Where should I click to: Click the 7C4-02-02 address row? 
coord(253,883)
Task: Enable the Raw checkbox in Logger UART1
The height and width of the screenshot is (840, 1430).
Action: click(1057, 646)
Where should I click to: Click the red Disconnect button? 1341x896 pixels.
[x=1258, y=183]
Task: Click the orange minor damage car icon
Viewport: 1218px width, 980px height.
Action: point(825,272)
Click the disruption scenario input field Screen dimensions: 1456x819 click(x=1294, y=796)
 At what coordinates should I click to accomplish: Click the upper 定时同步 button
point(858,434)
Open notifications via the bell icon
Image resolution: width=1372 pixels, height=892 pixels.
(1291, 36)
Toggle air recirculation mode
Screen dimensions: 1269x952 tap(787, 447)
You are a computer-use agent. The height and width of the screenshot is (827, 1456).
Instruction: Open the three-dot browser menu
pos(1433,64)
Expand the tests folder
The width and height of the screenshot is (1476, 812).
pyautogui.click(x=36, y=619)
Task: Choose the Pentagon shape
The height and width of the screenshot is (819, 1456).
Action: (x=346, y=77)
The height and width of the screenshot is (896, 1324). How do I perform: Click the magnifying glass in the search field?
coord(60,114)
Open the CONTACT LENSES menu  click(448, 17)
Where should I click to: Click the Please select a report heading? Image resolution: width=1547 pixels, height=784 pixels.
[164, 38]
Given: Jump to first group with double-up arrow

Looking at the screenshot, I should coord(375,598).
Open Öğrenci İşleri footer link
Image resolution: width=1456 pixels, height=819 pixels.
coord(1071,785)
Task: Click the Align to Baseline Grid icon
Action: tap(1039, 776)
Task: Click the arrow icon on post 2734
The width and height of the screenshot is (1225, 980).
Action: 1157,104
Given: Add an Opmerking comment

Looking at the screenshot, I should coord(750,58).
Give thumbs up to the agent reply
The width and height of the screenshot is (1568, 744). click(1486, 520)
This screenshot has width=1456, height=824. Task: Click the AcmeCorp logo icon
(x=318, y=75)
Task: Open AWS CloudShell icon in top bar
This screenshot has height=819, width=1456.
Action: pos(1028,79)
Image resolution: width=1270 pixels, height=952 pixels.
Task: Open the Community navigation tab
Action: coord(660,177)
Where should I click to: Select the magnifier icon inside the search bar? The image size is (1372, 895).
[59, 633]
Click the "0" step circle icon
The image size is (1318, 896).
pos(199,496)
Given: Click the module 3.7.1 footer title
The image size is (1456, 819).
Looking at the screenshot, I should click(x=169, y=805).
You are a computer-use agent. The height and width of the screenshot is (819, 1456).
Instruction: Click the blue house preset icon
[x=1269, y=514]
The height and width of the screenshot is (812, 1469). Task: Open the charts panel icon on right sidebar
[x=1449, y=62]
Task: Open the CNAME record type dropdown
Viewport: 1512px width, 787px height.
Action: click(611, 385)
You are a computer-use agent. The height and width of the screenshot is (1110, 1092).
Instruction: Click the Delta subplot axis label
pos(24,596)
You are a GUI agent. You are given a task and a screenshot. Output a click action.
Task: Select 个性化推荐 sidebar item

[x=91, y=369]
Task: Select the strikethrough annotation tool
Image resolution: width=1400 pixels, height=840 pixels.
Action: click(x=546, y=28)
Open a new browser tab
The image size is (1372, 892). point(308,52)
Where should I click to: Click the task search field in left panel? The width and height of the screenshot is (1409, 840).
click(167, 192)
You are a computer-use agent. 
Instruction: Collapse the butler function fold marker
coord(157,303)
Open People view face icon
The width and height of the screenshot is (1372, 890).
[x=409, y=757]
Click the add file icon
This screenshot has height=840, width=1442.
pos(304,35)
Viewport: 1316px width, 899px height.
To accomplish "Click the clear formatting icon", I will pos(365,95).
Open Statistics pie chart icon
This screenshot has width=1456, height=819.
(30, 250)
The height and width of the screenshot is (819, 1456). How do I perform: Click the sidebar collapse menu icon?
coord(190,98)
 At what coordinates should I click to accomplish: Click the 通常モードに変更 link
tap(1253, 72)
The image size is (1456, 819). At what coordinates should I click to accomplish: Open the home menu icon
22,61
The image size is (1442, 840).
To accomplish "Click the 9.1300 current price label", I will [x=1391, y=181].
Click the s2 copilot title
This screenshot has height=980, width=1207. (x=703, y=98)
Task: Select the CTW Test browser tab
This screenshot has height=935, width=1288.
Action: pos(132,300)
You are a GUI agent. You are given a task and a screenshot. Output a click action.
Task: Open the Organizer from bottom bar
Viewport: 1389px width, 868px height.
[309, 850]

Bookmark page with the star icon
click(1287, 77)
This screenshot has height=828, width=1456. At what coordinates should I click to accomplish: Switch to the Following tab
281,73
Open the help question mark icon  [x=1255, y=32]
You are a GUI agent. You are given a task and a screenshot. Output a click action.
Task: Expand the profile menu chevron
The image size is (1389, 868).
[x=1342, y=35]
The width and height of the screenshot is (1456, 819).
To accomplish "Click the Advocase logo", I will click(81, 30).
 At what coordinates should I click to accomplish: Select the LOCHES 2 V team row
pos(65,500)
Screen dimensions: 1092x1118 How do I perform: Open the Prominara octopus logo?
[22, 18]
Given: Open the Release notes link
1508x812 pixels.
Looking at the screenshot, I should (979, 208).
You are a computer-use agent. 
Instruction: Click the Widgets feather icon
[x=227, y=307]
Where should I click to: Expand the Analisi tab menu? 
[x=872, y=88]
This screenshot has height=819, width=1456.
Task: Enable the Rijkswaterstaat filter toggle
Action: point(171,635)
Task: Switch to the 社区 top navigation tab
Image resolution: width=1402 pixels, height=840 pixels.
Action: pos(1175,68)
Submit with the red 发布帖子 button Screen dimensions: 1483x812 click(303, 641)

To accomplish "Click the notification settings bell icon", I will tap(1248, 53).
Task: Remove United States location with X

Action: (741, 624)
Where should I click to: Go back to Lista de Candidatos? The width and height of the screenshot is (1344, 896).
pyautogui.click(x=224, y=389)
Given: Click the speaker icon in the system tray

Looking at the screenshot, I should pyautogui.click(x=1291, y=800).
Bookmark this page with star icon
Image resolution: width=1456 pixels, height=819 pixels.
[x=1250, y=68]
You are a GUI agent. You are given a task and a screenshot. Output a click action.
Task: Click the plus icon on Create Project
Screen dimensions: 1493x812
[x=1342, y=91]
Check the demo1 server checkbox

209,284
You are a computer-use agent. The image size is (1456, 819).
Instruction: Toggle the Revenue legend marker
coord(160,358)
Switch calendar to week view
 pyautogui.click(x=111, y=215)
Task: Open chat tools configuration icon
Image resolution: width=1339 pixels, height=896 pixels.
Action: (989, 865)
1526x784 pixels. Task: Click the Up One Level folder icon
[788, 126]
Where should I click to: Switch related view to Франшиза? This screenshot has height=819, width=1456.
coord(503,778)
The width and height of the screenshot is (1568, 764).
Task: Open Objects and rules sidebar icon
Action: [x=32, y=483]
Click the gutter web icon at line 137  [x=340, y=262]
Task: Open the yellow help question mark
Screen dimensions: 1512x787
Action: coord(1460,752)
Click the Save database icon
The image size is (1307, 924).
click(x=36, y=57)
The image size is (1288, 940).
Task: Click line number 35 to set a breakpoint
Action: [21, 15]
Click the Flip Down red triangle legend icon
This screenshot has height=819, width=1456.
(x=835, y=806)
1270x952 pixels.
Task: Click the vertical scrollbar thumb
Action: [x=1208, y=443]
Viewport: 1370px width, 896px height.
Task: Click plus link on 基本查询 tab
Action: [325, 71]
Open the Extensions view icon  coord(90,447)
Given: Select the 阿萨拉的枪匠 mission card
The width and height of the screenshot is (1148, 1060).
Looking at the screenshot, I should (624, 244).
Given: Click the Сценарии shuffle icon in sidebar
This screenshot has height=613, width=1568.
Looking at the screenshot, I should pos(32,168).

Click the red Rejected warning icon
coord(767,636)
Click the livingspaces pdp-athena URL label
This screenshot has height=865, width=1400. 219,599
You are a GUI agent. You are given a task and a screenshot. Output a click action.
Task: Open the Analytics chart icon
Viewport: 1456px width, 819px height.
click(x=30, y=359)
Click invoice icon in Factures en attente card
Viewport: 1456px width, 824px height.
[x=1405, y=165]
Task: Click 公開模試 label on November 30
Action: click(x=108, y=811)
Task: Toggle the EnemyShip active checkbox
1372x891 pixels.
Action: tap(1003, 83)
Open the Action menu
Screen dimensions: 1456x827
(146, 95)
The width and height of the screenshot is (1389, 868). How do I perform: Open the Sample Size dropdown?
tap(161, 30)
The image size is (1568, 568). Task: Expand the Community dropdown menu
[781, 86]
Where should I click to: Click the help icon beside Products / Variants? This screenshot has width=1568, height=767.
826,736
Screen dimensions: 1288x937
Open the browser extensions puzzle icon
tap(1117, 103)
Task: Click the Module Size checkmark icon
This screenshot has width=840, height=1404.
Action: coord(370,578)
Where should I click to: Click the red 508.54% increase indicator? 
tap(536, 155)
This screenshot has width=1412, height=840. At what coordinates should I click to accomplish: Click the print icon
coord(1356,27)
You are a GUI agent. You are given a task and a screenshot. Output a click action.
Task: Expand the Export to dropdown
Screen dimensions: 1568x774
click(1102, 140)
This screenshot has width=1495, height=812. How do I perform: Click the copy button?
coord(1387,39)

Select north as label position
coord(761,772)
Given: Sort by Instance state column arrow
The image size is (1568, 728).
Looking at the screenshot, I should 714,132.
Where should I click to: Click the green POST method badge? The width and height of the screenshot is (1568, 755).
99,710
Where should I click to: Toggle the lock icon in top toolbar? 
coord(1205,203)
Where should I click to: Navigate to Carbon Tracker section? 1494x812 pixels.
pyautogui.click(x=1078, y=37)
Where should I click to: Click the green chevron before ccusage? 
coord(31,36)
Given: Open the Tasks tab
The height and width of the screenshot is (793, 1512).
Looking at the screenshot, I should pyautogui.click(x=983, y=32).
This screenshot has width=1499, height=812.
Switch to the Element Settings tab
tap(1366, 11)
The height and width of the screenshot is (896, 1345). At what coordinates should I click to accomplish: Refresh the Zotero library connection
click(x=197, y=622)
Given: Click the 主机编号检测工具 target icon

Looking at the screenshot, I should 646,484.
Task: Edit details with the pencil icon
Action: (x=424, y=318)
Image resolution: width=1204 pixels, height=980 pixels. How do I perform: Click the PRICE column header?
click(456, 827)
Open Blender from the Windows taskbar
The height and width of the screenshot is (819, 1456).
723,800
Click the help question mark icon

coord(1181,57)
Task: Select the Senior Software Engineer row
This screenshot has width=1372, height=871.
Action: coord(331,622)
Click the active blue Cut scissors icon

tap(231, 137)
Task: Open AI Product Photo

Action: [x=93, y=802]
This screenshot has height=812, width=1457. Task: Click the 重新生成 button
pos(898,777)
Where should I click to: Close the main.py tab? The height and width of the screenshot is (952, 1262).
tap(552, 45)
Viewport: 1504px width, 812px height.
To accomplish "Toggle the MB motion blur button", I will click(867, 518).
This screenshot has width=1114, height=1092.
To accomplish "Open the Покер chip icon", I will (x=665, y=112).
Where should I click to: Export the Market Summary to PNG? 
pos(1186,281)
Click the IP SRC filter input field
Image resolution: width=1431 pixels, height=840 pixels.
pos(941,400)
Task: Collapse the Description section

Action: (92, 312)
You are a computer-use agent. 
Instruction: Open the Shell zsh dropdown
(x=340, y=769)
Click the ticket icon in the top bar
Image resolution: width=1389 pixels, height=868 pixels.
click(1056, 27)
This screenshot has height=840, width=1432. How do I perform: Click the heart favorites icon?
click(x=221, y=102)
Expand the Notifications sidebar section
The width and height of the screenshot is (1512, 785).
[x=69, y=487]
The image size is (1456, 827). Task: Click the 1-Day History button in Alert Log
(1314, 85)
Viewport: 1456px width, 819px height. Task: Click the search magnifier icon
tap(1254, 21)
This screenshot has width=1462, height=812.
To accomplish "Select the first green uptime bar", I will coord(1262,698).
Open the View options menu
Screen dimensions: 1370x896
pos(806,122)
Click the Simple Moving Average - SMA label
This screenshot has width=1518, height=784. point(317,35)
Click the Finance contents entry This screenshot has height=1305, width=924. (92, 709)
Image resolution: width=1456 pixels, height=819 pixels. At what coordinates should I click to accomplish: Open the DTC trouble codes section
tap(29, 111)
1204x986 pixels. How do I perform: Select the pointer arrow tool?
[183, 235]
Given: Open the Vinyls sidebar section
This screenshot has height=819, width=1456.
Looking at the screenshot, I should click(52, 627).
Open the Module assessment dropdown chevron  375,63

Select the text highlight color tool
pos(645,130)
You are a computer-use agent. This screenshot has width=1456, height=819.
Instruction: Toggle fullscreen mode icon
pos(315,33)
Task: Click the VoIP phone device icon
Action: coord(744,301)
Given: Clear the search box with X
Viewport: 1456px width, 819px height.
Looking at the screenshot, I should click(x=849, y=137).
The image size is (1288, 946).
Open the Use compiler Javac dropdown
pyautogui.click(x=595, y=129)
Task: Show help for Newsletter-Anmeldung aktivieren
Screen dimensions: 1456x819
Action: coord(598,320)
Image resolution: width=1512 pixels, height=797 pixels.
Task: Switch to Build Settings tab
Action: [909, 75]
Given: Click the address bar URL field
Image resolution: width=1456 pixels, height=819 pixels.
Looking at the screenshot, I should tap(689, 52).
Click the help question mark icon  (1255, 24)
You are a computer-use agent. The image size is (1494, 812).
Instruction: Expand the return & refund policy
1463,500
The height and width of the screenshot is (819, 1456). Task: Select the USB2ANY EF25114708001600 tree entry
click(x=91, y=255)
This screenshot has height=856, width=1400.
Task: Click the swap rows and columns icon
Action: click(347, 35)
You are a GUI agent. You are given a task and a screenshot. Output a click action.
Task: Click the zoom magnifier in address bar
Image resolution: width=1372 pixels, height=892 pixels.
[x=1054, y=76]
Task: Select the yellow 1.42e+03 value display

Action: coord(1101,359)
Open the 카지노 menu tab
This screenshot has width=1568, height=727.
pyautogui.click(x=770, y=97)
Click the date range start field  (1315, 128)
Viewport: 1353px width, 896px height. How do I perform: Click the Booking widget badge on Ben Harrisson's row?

How to complete this task =>
Retype only the stretch of lines above starting at the one with "the 通常モードに変更 link" and stopping at the one with "Open the help", exactly as written, with both kept.

Answer section =>
 At what coordinates should I click to accomplish: Click the 通常モードに変更 link
tap(1253, 72)
The image size is (1456, 819). At what coordinates should I click to accomplish: Open the home menu icon
22,61
The image size is (1442, 840).
To accomplish "Click the 9.1300 current price label", I will [x=1391, y=181].
Click the s2 copilot title
This screenshot has height=980, width=1207. (x=703, y=98)
Task: Select the CTW Test browser tab
This screenshot has height=935, width=1288.
Action: pos(132,300)
You are a GUI agent. You are given a task and a screenshot. Output a click action.
Task: Open the Organizer from bottom bar
Viewport: 1389px width, 868px height.
[309, 850]

Bookmark page with the star icon
click(1287, 77)
This screenshot has height=828, width=1456. At what coordinates should I click to accomplish: Switch to the Following tab
281,73
Open the help question mark icon  [x=1255, y=32]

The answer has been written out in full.